Trustees were appointed to undertake the responsibilities for this breakwater and for financing its future, but unhappily in 1899 the trustees fell into arrear with their payments, owing, it is said, to the failure of the mackerel fishing in that area. One can only assume that mackerel fishing there has been failing ever since, because although the guarantor, that is, Mr. J. C. Williams, fully met his obligations, the trustees unhappily fund that their financial position was weakened, and we now have to deal with the consequences of the melancholy story of the Mevagissey Harbour Trustees.
427 Out of £22,000 lent to them, they repaid less than £1,000 of the principal. The interest outstanding, which is not mentioned in Schedule 1, is £43,000, and in Schedule 2 there is an item on which there is £59,000 of interest outstanding. It is a sorry story of the failure of the mackerel fishing in Mevagissey Harbour. We are now finally asked to extinguish the outstanding principal and arrears of interest. I gather from the use of the terms in the Schedule that these amounts have already been written off, but apparently they are not finally abandoned until they are extinguished and that is what we shall be doing when we pass the Bill containing Clause 5.
The other Parliamentary benefactor, Mr. T. B. Bolitho, M.P., guaranteed loan repayments for the St. Ives Corporation from about 1890 until 1908. There again, storms damaged the harbour installations and erosion began. The sorry story goes on that the local herring fishery failed. Therefore, we have to write off and finally extinguish just over £22,000 and accumulated interest of £26,000 at the end of the day.

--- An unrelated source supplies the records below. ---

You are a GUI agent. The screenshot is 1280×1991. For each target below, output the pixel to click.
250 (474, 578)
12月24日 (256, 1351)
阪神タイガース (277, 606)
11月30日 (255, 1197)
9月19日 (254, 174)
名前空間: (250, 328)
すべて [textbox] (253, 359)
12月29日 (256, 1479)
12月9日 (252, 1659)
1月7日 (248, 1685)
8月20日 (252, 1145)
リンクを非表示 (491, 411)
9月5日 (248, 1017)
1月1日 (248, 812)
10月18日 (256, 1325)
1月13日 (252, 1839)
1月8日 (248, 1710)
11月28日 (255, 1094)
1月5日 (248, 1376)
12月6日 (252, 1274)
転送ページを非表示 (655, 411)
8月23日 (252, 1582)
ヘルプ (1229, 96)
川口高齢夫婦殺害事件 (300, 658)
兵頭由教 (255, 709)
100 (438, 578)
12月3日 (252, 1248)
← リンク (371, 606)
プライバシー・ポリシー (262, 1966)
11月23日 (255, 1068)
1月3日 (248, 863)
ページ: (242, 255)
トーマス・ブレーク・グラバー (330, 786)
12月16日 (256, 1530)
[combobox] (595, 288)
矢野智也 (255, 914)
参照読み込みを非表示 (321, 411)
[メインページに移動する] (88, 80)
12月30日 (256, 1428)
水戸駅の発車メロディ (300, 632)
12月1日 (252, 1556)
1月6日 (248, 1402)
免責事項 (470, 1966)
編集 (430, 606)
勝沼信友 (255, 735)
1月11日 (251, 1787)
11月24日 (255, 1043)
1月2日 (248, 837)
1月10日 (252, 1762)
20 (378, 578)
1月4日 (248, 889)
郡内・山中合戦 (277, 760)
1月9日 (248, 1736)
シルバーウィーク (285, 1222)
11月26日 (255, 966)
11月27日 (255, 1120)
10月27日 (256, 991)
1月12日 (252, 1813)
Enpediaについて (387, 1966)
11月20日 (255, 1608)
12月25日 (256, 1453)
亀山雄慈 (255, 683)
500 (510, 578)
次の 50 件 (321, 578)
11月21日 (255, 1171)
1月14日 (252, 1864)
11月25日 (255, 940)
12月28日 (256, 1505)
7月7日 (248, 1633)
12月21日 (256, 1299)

The House should pause for a moment and pay tribute to the memory of the late Mr. J. C. Williams and the late Mr. T. B. Bolitho, who were able to bestow, presumably upon their constituents, benefactions which are rare in these days and which might be open to considerable suspicion if they were made now. It is not their fault that we now have to deal with the consequences of these enterprises.
The Bill is necessary and it is overdue. It is a vote of censure on Her Majesty's Government, but they are too blind to realise that that is what the Bill really means.
§ Question put and agreed to.
§ Bill accordingly read the Third time and passed.